The SCOAP Advisory Board and metrics committees engage in a quarterly and annual process of review of all metrics to ensure that they remain useful, relevant, and a good use of abstracting resources. After reviewing data trends over the last five years, a few trends emerged related to bariatric surgery. As expected, short term lap band outcomes have remained stable with little variability, and the number of known process of care measures around adjustable banding have always been limited and have not expanded. The SCOAP Advisory Board determined that adjustable band procedures should be removed from the registry as a SCOAP-eligible procedure in order to increase the focus on gastric bypass, sleeve gastrectomy, and other newly added optional gastric procedures for ulcer or cancer. These procedures are higher risk, are increasingly utilized, and though 30-day mortality rates in Washington have declined considerably in the last decade (figure 2), there is still much opportunity for improvement. SCOAP will continue to shine the spotlight on aspects of these procedures that can contribute to better outcomes (e.g., by studying the use of sealing devices to decrease the rate of anastomotic leaks). Despite this change to SCOAP data collection, most adjustable banding centers in Washington are involved in a longer-term outcome tracking activity through the University of Washington’s Bariatric Outcomes and Obesity Modeling (BOOM) project. This survey-based data gathering activity is evaluating weight change, band adjustment patterns, and quality of life 2-5 years after banding and is providing benchmarked data to the centers. For more information about this project contact Brad Kramer, BOOM Project Manager at cbkramer@uw.edu) and expect an update in a future newsletter.

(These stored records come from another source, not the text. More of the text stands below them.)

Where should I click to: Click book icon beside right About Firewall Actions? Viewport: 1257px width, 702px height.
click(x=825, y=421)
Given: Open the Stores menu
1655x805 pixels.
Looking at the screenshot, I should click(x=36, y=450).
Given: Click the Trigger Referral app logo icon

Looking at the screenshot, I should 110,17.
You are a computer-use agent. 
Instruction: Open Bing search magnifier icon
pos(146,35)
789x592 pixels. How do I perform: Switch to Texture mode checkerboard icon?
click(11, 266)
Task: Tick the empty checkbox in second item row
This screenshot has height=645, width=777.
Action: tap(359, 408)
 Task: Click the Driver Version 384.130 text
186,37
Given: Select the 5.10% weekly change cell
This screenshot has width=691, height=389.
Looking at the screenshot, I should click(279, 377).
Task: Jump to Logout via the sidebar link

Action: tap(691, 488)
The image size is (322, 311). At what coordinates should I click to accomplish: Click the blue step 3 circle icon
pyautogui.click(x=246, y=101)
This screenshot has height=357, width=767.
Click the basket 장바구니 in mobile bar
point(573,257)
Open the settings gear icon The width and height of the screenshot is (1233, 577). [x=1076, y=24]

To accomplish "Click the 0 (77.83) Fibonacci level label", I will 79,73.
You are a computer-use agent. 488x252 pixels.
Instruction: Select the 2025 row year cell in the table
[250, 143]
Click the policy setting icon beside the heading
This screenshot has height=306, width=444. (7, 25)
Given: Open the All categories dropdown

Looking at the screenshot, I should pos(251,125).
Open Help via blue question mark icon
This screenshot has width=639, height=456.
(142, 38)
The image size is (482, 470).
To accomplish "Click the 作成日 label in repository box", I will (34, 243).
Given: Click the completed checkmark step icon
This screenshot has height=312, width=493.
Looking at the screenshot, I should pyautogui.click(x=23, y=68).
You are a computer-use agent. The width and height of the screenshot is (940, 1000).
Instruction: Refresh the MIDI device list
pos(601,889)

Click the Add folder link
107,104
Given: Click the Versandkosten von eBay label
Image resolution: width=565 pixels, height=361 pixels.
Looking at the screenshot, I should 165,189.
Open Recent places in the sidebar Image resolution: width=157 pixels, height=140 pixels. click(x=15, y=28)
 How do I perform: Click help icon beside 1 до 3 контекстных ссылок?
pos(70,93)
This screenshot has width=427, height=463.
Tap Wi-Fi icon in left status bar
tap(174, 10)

We still have opportunity to work together to make bariatric surgery safer. SCOAP is trying to focus the surgical community on achieving better glycemic control during and after bariatric surgery as a way to decrease infectious complications. There is still substantial variability between hospitals (figures 3 and 4) in how basic metrics of glycemic control and disturbing variation in even the checking of perioperative blood sugars, the use of insulin in diabetic patients with blood sugars of >200, and the effectiveness of glycemic control in the 2 days after surgery. While on average 90% of SCOAP bariatric patients with diabetes have a blood sugar checked (up from 45% when we started) there are still many hospitals where this is less common. As disturbingly, while on average 80% of patients with a very high blood sugar get started on insulin, that means that 1 in 5 do not, and there is even more variation in this metric. Where we all perform inconsistently is in how often we keep our patients’ blood sugar less than 200 during the 48-hour post op period. In keeping blood sugars less than 200 during the 48 hours post-op, the SCOAP average is even worse (40%), and only a few hospitals are considered high performing in this more complex metric. In SCOAP, 37% patients undergoing bariatric surgery are diabetic, so we have lots of opportunity to do a better job. Glycemic control may be one of our more effective strategies to improve outcome. A set of recent studies including one using NSQIP outcomes [1] found that for every 40 mg/dL increase in post-operative glucose above 140, there was a 30% increased risk of postoperative infection. SCOAP is conducting a series of regional meetings and workshops to learn more about best practices in perioperative glycemic control. This will also be a focus of part of the annual meeting in Chelan on June 17th. We hope to see you there and continue the hard work of driving quality improvement for our patients. Working together, the SCOAP community is aiming to get all of our patients the best possible outcomes.

Thanks for the question and all that you do to make SCOAP a success!

Reference

[1] Ramos M, Khalpey Z, Lipsitz, S, Steinberg J, Panizales MT, Zinner M, Rogers SO. Relationship of Perioperative Hyperglycemia and Postoperative Infections in Patients Who Undergo General and Vascular Surgery. Ann Surg 248 (4); Oct 2008.